--- START ---
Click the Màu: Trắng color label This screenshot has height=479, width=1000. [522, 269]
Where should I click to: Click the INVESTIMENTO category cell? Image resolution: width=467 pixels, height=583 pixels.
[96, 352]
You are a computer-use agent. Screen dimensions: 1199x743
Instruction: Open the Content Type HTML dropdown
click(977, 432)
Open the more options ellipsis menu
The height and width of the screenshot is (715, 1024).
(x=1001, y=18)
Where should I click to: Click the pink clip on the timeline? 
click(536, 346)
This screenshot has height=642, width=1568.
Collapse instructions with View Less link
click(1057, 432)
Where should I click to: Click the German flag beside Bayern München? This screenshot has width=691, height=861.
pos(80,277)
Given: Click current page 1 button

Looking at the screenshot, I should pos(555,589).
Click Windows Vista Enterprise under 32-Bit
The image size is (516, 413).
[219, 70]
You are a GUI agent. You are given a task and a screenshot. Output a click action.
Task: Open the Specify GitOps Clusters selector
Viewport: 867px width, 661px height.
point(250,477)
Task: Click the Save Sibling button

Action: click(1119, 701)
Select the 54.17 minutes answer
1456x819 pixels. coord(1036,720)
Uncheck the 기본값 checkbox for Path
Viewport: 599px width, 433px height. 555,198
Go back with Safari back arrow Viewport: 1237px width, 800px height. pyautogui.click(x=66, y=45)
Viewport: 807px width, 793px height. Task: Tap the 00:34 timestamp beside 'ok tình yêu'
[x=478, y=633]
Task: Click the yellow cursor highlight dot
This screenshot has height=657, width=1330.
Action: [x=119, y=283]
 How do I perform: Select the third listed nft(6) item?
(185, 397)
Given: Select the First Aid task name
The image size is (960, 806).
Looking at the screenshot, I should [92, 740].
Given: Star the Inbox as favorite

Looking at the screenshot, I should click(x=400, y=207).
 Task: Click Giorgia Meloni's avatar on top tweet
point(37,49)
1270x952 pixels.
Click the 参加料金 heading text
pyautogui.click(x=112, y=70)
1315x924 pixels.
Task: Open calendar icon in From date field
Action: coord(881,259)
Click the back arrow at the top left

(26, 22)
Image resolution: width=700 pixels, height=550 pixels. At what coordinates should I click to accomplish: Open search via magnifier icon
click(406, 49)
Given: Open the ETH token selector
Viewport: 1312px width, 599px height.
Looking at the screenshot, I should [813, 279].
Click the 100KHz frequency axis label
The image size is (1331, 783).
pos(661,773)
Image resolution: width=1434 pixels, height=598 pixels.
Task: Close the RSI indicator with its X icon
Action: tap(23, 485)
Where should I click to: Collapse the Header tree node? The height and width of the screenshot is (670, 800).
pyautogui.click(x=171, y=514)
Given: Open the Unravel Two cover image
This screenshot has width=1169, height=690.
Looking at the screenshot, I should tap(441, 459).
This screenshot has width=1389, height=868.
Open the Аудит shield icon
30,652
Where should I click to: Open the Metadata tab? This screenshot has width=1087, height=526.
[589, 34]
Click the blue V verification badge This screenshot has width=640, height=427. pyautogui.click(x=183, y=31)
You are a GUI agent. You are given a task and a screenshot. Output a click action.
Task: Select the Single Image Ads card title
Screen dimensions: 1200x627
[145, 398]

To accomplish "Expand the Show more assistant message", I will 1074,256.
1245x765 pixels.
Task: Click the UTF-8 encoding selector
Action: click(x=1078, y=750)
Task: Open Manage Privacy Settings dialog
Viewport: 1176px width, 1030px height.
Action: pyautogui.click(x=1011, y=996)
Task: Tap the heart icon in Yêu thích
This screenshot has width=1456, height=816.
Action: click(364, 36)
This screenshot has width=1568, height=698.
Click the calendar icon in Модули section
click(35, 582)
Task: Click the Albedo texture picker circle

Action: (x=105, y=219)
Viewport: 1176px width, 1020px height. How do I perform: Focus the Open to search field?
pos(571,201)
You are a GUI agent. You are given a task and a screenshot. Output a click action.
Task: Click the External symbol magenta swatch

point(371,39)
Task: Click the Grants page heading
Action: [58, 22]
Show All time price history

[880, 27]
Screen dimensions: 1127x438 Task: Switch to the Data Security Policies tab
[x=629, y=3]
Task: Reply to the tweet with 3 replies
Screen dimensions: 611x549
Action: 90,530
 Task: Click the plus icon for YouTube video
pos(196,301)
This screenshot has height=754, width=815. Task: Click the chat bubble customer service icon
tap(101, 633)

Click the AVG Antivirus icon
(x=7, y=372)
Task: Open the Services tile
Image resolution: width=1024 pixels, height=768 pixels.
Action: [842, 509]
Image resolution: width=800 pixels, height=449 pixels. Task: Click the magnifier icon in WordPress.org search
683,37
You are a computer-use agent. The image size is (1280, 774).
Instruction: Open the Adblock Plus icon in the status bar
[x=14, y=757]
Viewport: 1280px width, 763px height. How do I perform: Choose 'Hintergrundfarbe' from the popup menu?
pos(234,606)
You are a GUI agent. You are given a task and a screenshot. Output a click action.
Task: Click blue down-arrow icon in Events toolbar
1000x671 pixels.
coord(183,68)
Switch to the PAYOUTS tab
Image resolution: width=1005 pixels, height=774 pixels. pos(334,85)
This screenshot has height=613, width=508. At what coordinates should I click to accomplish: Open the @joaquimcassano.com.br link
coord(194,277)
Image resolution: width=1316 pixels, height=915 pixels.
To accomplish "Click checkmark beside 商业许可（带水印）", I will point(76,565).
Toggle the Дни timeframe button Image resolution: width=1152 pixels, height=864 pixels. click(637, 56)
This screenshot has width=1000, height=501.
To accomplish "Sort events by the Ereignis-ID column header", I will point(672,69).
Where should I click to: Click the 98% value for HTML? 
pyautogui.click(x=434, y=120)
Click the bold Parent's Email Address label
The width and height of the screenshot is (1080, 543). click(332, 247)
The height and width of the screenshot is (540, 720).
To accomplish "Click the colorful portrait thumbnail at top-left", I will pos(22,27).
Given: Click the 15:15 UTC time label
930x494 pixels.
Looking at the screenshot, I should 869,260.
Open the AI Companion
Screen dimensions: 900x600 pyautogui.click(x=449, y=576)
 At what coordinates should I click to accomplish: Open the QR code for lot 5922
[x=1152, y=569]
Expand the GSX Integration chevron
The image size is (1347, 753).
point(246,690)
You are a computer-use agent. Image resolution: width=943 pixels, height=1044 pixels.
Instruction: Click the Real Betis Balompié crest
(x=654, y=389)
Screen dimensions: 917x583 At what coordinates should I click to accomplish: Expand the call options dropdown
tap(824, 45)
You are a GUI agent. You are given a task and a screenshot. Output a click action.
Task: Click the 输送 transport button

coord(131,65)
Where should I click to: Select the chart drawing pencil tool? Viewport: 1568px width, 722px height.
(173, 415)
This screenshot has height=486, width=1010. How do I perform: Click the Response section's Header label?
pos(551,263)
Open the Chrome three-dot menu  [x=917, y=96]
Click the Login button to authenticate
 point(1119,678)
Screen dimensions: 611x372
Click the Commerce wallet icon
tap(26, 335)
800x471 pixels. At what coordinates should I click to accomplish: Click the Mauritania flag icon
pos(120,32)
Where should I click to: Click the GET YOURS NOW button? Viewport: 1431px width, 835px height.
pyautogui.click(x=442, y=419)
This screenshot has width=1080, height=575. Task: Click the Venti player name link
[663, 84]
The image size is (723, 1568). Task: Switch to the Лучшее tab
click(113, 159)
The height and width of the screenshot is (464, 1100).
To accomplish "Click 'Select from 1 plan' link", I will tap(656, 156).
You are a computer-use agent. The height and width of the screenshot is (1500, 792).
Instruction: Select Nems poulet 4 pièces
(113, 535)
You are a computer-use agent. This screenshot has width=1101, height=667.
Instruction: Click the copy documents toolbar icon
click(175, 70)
--- END ---
• Task instructions
Give a verbatim copy of the material above.

• Output below
Click the Màu: Trắng color label This screenshot has height=479, width=1000. [522, 269]
Where should I click to: Click the INVESTIMENTO category cell? Image resolution: width=467 pixels, height=583 pixels.
[96, 352]
You are a computer-use agent. Screen dimensions: 1199x743
Instruction: Open the Content Type HTML dropdown
click(977, 432)
Open the more options ellipsis menu
The height and width of the screenshot is (715, 1024).
(x=1001, y=18)
Where should I click to: Click the pink clip on the timeline? 
click(536, 346)
This screenshot has height=642, width=1568.
Collapse instructions with View Less link
click(1057, 432)
Where should I click to: Click the German flag beside Bayern München? This screenshot has width=691, height=861.
pos(80,277)
Given: Click current page 1 button

Looking at the screenshot, I should pos(555,589).
Click Windows Vista Enterprise under 32-Bit
The image size is (516, 413).
[219, 70]
You are a GUI agent. You are given a task and a screenshot. Output a click action.
Task: Open the Specify GitOps Clusters selector
Viewport: 867px width, 661px height.
point(250,477)
Task: Click the Save Sibling button

Action: click(1119, 701)
Select the 54.17 minutes answer
1456x819 pixels. coord(1036,720)
Uncheck the 기본값 checkbox for Path
Viewport: 599px width, 433px height. 555,198
Go back with Safari back arrow Viewport: 1237px width, 800px height. pyautogui.click(x=66, y=45)
Viewport: 807px width, 793px height. Task: Tap the 00:34 timestamp beside 'ok tình yêu'
[x=478, y=633]
Task: Click the yellow cursor highlight dot
This screenshot has height=657, width=1330.
Action: [x=119, y=283]
 How do I perform: Select the third listed nft(6) item?
(185, 397)
Given: Select the First Aid task name
The image size is (960, 806).
Looking at the screenshot, I should [92, 740].
Given: Star the Inbox as favorite

Looking at the screenshot, I should click(x=400, y=207).
 Task: Click Giorgia Meloni's avatar on top tweet
point(37,49)
1270x952 pixels.
Click the 参加料金 heading text
pyautogui.click(x=112, y=70)
1315x924 pixels.
Task: Open calendar icon in From date field
Action: coord(881,259)
Click the back arrow at the top left

(26, 22)
Image resolution: width=700 pixels, height=550 pixels. At what coordinates should I click to accomplish: Open search via magnifier icon
click(406, 49)
Given: Open the ETH token selector
Viewport: 1312px width, 599px height.
Looking at the screenshot, I should [813, 279].
Click the 100KHz frequency axis label
The image size is (1331, 783).
pos(661,773)
Image resolution: width=1434 pixels, height=598 pixels.
Task: Close the RSI indicator with its X icon
Action: tap(23, 485)
Where should I click to: Collapse the Header tree node? The height and width of the screenshot is (670, 800).
pyautogui.click(x=171, y=514)
Given: Open the Unravel Two cover image
This screenshot has width=1169, height=690.
Looking at the screenshot, I should tap(441, 459).
This screenshot has width=1389, height=868.
Open the Аудит shield icon
30,652
Where should I click to: Open the Metadata tab? This screenshot has width=1087, height=526.
[589, 34]
Click the blue V verification badge This screenshot has width=640, height=427. pyautogui.click(x=183, y=31)
You are a GUI agent. You are given a task and a screenshot. Output a click action.
Task: Select the Single Image Ads card title
Screen dimensions: 1200x627
[145, 398]

To accomplish "Expand the Show more assistant message", I will 1074,256.
1245x765 pixels.
Task: Click the UTF-8 encoding selector
Action: click(x=1078, y=750)
Task: Open Manage Privacy Settings dialog
Viewport: 1176px width, 1030px height.
Action: pyautogui.click(x=1011, y=996)
Task: Tap the heart icon in Yêu thích
This screenshot has width=1456, height=816.
Action: click(364, 36)
This screenshot has width=1568, height=698.
Click the calendar icon in Модули section
click(35, 582)
Task: Click the Albedo texture picker circle

Action: (x=105, y=219)
Viewport: 1176px width, 1020px height. How do I perform: Focus the Open to search field?
pos(571,201)
You are a GUI agent. You are given a task and a screenshot. Output a click action.
Task: Click the External symbol magenta swatch

point(371,39)
Task: Click the Grants page heading
Action: [58, 22]
Show All time price history

[880, 27]
Screen dimensions: 1127x438 Task: Switch to the Data Security Policies tab
[x=629, y=3]
Task: Reply to the tweet with 3 replies
Screen dimensions: 611x549
Action: 90,530
 Task: Click the plus icon for YouTube video
pos(196,301)
This screenshot has height=754, width=815. Task: Click the chat bubble customer service icon
tap(101, 633)

Click the AVG Antivirus icon
(x=7, y=372)
Task: Open the Services tile
Image resolution: width=1024 pixels, height=768 pixels.
Action: [842, 509]
Image resolution: width=800 pixels, height=449 pixels. Task: Click the magnifier icon in WordPress.org search
683,37
You are a computer-use agent. The image size is (1280, 774).
Instruction: Open the Adblock Plus icon in the status bar
[x=14, y=757]
Viewport: 1280px width, 763px height. How do I perform: Choose 'Hintergrundfarbe' from the popup menu?
pos(234,606)
You are a GUI agent. You are given a task and a screenshot. Output a click action.
Task: Click blue down-arrow icon in Events toolbar
1000x671 pixels.
coord(183,68)
Switch to the PAYOUTS tab
Image resolution: width=1005 pixels, height=774 pixels. pos(334,85)
This screenshot has height=613, width=508. At what coordinates should I click to accomplish: Open the @joaquimcassano.com.br link
coord(194,277)
Image resolution: width=1316 pixels, height=915 pixels.
To accomplish "Click checkmark beside 商业许可（带水印）", I will point(76,565).
Toggle the Дни timeframe button Image resolution: width=1152 pixels, height=864 pixels. click(637, 56)
This screenshot has width=1000, height=501.
To accomplish "Sort events by the Ereignis-ID column header", I will point(672,69).
Where should I click to: Click the 98% value for HTML? 
pyautogui.click(x=434, y=120)
Click the bold Parent's Email Address label
The width and height of the screenshot is (1080, 543). click(332, 247)
The height and width of the screenshot is (540, 720).
To accomplish "Click the colorful portrait thumbnail at top-left", I will pos(22,27).
Given: Click the 15:15 UTC time label
930x494 pixels.
Looking at the screenshot, I should 869,260.
Open the AI Companion
Screen dimensions: 900x600 pyautogui.click(x=449, y=576)
 At what coordinates should I click to accomplish: Open the QR code for lot 5922
[x=1152, y=569]
Expand the GSX Integration chevron
The image size is (1347, 753).
point(246,690)
You are a computer-use agent. Image resolution: width=943 pixels, height=1044 pixels.
Instruction: Click the Real Betis Balompié crest
(x=654, y=389)
Screen dimensions: 917x583 At what coordinates should I click to accomplish: Expand the call options dropdown
tap(824, 45)
You are a GUI agent. You are given a task and a screenshot. Output a click action.
Task: Click the 输送 transport button

coord(131,65)
Where should I click to: Select the chart drawing pencil tool? Viewport: 1568px width, 722px height.
(173, 415)
This screenshot has height=486, width=1010. How do I perform: Click the Response section's Header label?
pos(551,263)
Open the Chrome three-dot menu  [x=917, y=96]
Click the Login button to authenticate
 point(1119,678)
Screen dimensions: 611x372
Click the Commerce wallet icon
tap(26, 335)
800x471 pixels. At what coordinates should I click to accomplish: Click the Mauritania flag icon
pos(120,32)
Where should I click to: Click the GET YOURS NOW button? Viewport: 1431px width, 835px height.
pyautogui.click(x=442, y=419)
This screenshot has width=1080, height=575. Task: Click the Venti player name link
[663, 84]
The image size is (723, 1568). Task: Switch to the Лучшее tab
click(113, 159)
The height and width of the screenshot is (464, 1100).
To accomplish "Click 'Select from 1 plan' link", I will tap(656, 156).
You are a computer-use agent. The height and width of the screenshot is (1500, 792).
Instruction: Select Nems poulet 4 pièces
(113, 535)
You are a computer-use agent. This screenshot has width=1101, height=667.
Instruction: Click the copy documents toolbar icon
click(175, 70)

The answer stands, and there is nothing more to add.